Not all sleep is created equal. Your AlterMe app breaks your night into stages — each serving a different role in your recovery.
Wind Down
How long it took you to fall asleep. A shorter Wind Down time generally means your body was ready for sleep. Consistently long Wind Down times can be a signal worth paying attention to — stress, caffeine, alcohol, and late-night screen use are common contributors.
Light sleep
The transitional stage that makes up the largest portion of your night. Your body is either winding down into deeper sleep or cycling back up toward wakefulness. Less restorative than deep or REM, but a necessary part of healthy sleep architecture.
Deep sleep
The most restorative stage of sleep. During deep sleep, heart rate and breathing slow, movement stops, and your body activates the physiological repair mechanisms that drive recovery from training and stress — tissue repair, immune function, and memory consolidation. Most deep sleep happens in the first half of the night. AlterMe uses 15% of your total sleep as a healthy deep sleep benchmark. For an 8-hour night, that's around 72 minutes. Consistently falling short of this is worth paying attention to — it's one of the factors that influences your readiness score each morning.
REM sleep
Short for Rapid Eye Movement. Your brain is highly active — processing emotions, consolidating learning, and supporting mental recovery.
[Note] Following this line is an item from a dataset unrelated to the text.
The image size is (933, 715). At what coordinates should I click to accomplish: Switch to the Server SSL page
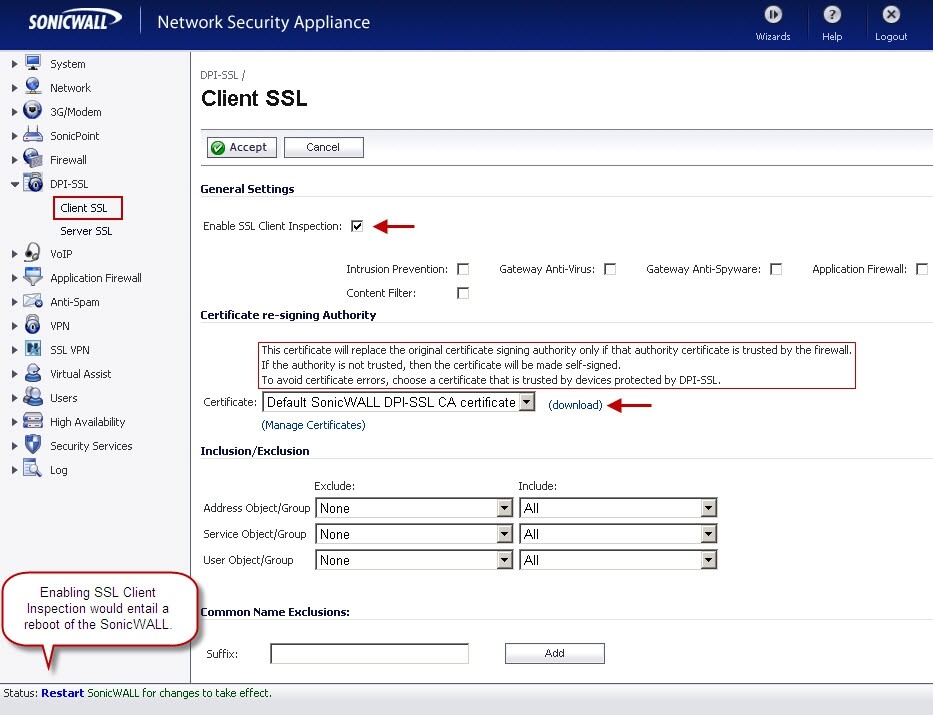(x=85, y=230)
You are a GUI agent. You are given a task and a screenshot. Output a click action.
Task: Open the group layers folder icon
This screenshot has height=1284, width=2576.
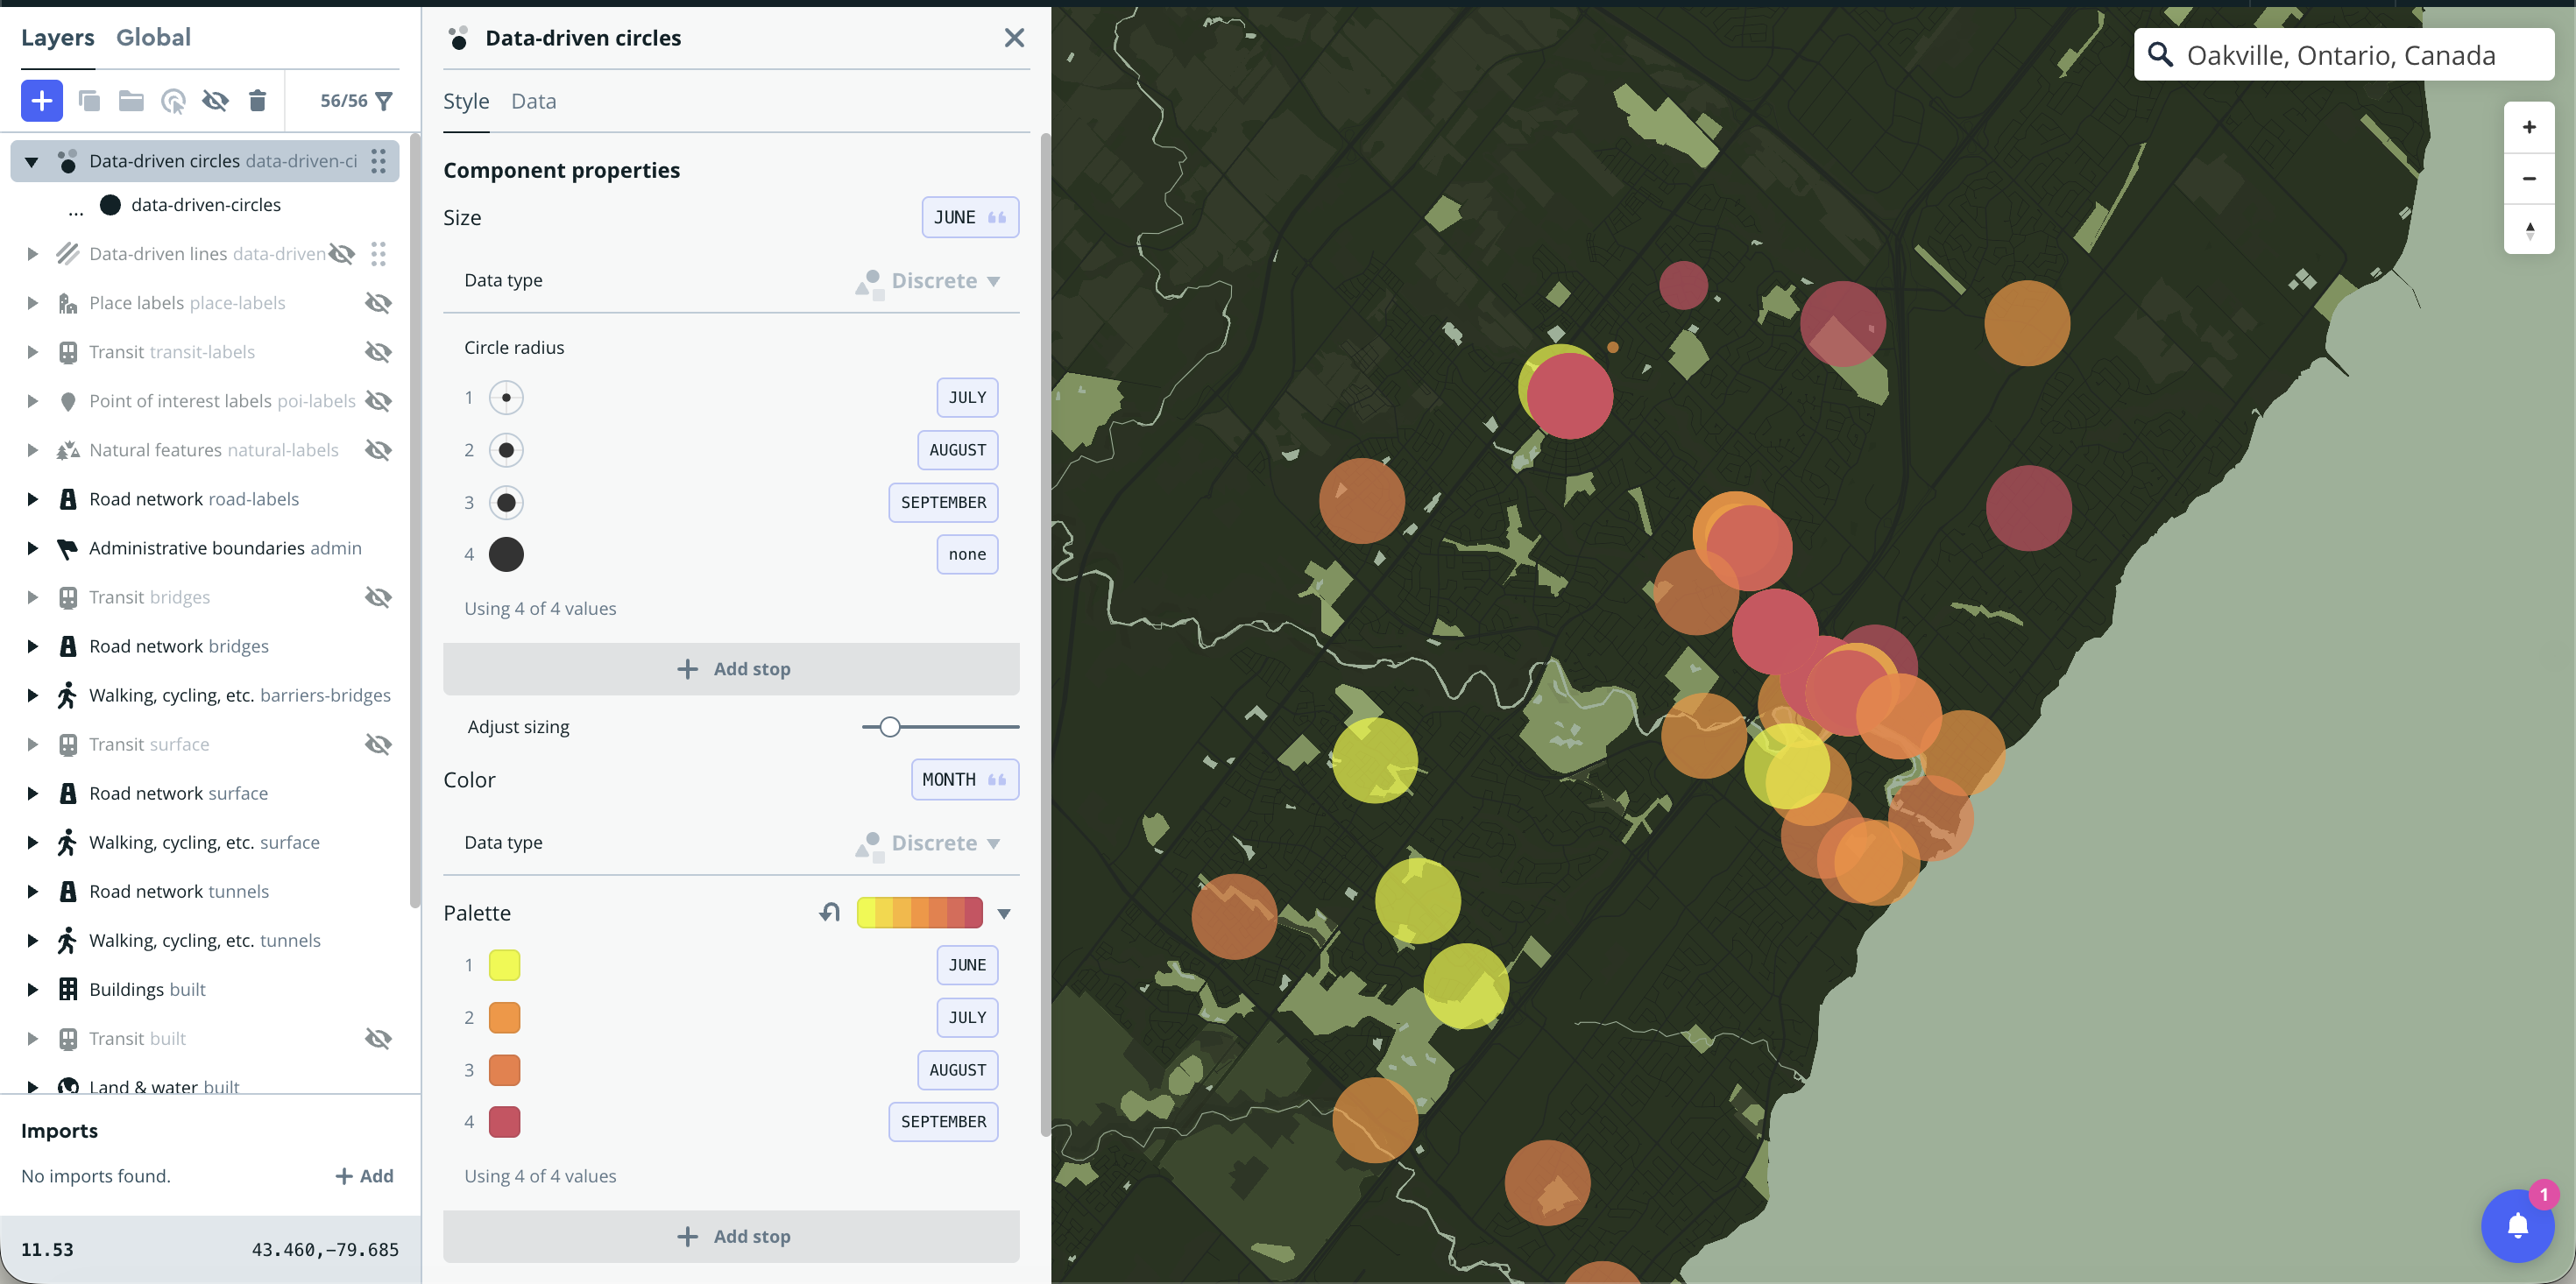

REM sleep tends to increase in longer sleep cycles, which is why cutting sleep short often means losing the most mentally restorative stage.
AlterMe uses 20% of your total sleep as a healthy REM benchmark. For an 8-hour night, that's around 96 minutes. Like deep sleep, your REM proportion is one of the signals that shapes your readiness score each day.
Awake
Brief periods of wakefulness during the night. These are normal and most people don't remember them. A few short awake periods per night is typical — it only becomes a concern when they're frequent, long, or leaving you feeling unrested.
Why it all matters
Your sleep stage breakdown feeds directly into your readiness score each morning — which in turn shapes your AlterMe daily recommendations. It's not just about how long you slept, but how well.